Experimental Measurements

HR was continuously monitored using a lead II electrocardiogram (model Q710, Quinton Instrument, Bothell, WA). Arterial blood pressure was measured on a continuous basis using finger photoplethysmography (Finometer, Finapres Medical Systems, Amsterdam, The Netherlands). The Finometer was placed on the middle finger of the left hand and supported on an adjustable bedside table positioned at heart level. Before recordings were started, diastolic blood pressure (DBP) of the Finometer was matched with DBP measurements obtained from the brachial artery using an automated sphygmomanometer (Tango⁺, SunTech Medical Instruments, Raleigh, NC). Respiratory movements were monitored using a strain gauge pneumograph placed in a stable position over the abdomen (Pneumotrace, UFI, Morro Bay, CA). Ratings of perceived exertion (RPE) were obtained using the standard 6–20 Borg scale (2). All cardiovascular variables were sampled at 1,000 Hz and stored for offline analysis (Powerlab, AD Instruments, Bella Vista, NSW, Australia).

Experimental Procedures

HG.   During the experimental session, subjects were seated in a semirecumbent position on a medical examination table with a HG dynamometer (model 78010, Lafayette Instrument, Lafayette, IN) held in the right hand while the limb was supported on an adjustable bedside table. MVC was determined as the highest force produced during three to five maximal efforts, each separated by 1 min. For the experimental protocol, the force exerted by the subject, expressed as a percentage of maximum, was continuously recorded and displayed on a computer screen positioned in front of the subject at eye level.

CBR stimulation.   A malleable lead collar was fitted around the neck for the application of 5-s pulses of NS at –60 Torr (38). Before the experimental session, appropriate neck chamber placement was ensured by first fitting the subjects based on observed neck size, and then performing resting trials of NS to determine directionally appropriate and consistent HR and mean arterial pressure (MAP) responses. Changes in neck collar pressure were generated by a variable pressure source and delivered to the neck collar through large-bore two-way solenoid valves (model 8215B, Asco, Florham Park, NJ). A pressure transducer (model DP45, Validyne Engineering, Northridge, CA) was connected to a port on the collar to accurately quantify the stimulus applied.

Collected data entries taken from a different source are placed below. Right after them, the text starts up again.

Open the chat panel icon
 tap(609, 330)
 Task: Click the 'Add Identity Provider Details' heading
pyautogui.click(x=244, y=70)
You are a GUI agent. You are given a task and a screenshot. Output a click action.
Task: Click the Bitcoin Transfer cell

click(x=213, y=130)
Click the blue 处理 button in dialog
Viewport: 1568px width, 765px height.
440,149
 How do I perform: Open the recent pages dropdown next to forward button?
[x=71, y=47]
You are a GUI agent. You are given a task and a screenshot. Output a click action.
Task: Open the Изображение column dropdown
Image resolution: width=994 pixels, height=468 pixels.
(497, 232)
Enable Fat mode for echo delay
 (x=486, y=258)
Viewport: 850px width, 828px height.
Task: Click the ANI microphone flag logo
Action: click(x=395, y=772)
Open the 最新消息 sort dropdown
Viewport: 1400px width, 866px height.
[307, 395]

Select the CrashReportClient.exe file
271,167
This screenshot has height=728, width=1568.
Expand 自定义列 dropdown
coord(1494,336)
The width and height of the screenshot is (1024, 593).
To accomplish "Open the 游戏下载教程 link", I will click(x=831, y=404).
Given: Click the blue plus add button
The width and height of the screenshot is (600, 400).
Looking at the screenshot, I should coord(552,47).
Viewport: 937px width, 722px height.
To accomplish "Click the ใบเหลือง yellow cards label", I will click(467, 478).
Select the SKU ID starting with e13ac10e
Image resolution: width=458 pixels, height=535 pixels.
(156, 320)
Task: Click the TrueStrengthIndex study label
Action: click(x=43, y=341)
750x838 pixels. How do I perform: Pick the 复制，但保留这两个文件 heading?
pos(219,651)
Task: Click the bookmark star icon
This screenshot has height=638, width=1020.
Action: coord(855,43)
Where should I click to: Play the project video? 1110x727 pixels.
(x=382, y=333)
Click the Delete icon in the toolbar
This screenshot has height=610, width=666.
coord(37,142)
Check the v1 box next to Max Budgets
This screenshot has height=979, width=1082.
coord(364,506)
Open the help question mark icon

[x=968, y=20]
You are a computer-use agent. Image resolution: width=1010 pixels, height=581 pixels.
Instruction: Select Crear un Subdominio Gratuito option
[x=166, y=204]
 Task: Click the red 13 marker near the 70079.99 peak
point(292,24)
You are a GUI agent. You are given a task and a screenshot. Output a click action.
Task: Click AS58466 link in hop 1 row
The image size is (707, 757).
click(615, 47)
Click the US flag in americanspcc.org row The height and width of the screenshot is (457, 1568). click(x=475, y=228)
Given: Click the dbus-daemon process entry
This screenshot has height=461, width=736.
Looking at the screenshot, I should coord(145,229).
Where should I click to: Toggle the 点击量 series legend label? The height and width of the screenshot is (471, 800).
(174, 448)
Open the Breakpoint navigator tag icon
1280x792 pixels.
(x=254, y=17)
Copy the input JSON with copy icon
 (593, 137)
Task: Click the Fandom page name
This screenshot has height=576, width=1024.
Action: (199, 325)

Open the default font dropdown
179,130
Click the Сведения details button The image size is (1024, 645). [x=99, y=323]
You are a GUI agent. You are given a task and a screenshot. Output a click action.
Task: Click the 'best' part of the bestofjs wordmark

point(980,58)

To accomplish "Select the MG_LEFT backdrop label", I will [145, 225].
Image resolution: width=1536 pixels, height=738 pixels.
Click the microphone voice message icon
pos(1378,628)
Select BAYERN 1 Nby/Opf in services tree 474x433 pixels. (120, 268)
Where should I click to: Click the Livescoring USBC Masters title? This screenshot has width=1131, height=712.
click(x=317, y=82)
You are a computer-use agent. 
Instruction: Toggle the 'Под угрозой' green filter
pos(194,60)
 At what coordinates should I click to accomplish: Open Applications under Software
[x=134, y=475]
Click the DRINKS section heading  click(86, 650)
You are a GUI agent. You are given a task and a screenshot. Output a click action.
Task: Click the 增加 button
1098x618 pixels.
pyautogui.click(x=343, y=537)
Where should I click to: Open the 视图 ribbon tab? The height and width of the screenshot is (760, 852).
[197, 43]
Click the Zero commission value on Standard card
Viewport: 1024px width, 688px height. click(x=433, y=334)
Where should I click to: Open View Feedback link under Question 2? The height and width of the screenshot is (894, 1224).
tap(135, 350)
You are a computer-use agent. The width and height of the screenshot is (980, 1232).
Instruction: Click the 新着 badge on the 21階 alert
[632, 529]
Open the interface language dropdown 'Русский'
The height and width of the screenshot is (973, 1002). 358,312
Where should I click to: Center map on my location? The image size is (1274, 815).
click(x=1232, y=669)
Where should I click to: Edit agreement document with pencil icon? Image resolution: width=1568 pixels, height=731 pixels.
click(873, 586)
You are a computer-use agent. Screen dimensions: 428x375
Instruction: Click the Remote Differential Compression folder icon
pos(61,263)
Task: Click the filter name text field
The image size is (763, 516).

Control of breathing.   Our pilot work suggested that asking subjects to perform an end-expiratory breath hold during NS at exercise onset precipitated the performance of a Valsalva maneuver, particularly during high-intensity HG. Thus, to avoid the confounding effects of straining maneuvers on the HR and MAP responses to NS and to control for the effects of respiratory phase on CBR-mediated responses (9, 10), NS was applied at the end of a normal expiration. This was accomplished by having subjects breathe to a metronome set at their eupneic frequency throughout the experimental protocols. Breathing rate was determined during a 10-min baseline period. This strategy allowed an investigator to manually trigger the application of NS to coincide with end expiration determined by continually monitoring the subject's respiratory phase displayed on a computer screen. Subjects were instructed to maintain metronome breathing throughout the application of NS.

Experimental Protocol

Graded isometric HG exercise.   Subjects performed isometric HG exercise at 15, 30, 45, and 60% MVC. Following a 3-min rest period, subjects were instructed to start the HG exercise and maintain the desired force for 1 min, after which a 3-min recovery period was performed. A 5-s pulse of NS at –60 Torr was applied during the first and second minutes of rest, at the immediate onset of exercise (<1 s), and after 40 s of each exercise bout. To allow for the timing of NS with end expiration at the onset of exercise, subjects were instructed to start exercise by an investigator monitoring their respiratory pattern. Exercise trials were performed in random order and separated by at least 15 min to ensure reestablishment of baseline HR and MAP before commencing the subsequent trial. Subjects performed two trials at each exercise intensity.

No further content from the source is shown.